After releasing a number of singles including a sold-out 7″ collaboration with Speedy Wunderground, UK band Pynch has announced their debut album, Howling at a Concrete Moon, will drop on April 14th via Chillburn Recordings. The full-length was Co-produced by Andy Ramsay of Stereolab, Howling at a Concrete Moon is an album that discusses both the personal and political, exploring what it has felt like to be young and coming of age in post-austerity Britain.

The single “2009”, which accompanies the album’s announcement, is one of the more personal tracks on the record and sees singer Spencer Enock try to reconnect with his teenage self and make sense of his hazy recollections of this time.

With the opening lines, “I’m going to dye my hair and listen to heavy metal / and skate down to the end of the world”, “2009” encapsulates the reflective nature of Howling at a Concrete Moon and shows a more vulnerable side to the band as Spencer pines for the odd simplicity of the 00s.
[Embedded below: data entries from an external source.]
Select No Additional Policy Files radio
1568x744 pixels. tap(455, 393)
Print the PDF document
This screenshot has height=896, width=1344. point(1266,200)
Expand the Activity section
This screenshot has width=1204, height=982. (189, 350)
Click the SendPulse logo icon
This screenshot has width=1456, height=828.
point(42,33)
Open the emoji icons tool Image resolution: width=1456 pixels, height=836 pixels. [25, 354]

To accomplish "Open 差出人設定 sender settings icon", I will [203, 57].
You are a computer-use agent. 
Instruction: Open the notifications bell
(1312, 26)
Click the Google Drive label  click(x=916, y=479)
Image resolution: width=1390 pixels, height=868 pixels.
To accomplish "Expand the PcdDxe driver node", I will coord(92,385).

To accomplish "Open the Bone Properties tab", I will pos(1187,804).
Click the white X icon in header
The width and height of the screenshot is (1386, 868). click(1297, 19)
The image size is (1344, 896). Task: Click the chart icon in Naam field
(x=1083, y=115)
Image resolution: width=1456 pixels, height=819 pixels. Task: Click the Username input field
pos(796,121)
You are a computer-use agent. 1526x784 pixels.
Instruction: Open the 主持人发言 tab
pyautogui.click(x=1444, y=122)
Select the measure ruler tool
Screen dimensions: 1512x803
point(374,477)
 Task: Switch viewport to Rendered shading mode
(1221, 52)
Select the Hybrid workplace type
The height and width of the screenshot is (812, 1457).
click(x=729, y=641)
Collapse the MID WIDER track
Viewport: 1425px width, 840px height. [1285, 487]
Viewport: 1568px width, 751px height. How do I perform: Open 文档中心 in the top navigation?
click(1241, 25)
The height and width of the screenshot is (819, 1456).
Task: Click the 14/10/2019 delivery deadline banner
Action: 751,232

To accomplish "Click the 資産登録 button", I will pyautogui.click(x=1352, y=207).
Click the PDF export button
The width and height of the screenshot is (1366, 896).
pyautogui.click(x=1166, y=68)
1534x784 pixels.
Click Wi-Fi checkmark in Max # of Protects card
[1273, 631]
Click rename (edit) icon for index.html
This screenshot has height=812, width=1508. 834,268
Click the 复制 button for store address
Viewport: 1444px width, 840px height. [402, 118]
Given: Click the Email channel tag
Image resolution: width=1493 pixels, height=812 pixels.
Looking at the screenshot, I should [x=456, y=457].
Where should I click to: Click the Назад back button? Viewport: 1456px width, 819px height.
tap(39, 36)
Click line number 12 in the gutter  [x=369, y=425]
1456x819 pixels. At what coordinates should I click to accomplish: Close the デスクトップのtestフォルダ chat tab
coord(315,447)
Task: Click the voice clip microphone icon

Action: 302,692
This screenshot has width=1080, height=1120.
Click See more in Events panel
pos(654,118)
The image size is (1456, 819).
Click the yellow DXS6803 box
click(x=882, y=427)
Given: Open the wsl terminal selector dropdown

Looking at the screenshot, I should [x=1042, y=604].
Spencer adds: “2009 is one of the most personal tracks from the album in a strange way and is definitely one of my favourites. It’s a reflection on being a teenager, skating the days away and being a casualty of 00s pop culture.

“I wanted to try and capture a pastoral naivety in smoking weed and skateboarding and then juxtapose it with more serious reflections on that time of my life. It’s sort of about how hard it can be to make sense of your own life’s journey and the process of trying to reconnect and reconcile with a younger version of yourself.

Pynch
Howling at a Concrete Moon
Chillburn Recordings
Tracklist

Haven’t Lived a Day
Disco Lights
Tin Foil
Maybe
2009
The City (Part 2)
The City (Part 1)
Karaoke
London
Somebody Else

“My overarching concept for the album was to try and capture my experience of what it has felt like to be young and living in Britain at this particular point in history” Spencer explains. ”I’ve tried to take my inner search for meaning and set it against the strange cultural and economic landscape that we find ourselves in”. These themes are apparent throughout the album, as Spencer grapples with existentialism and the pursuit of dreams within a doomer cityscape filled with pervasive advertising, market crashes and downloadable souls.”

To record the album, the band enlisted Andy Ramsay of Stereolab to co-produce alongside Spencer and augment his home recordings. They worked together across ten intense days at his studio in Bermondsey at the start of 2022, recording an array of material for the album with the tongue-in-cheek mantra of ‘any old shit will do’ powering them through. “Working with Andy on the album was such a fun experience” Spencer says. “We managed to get so much done and were laughing pretty much the entire time. He had a lot of creative ideas and helped us record things that would have been impossible for us to do at home.” The album was then mixed by Tom Carmichael (Porridge Radio/Matt Maltese) over in Margate where Spencer and Scott both went to school.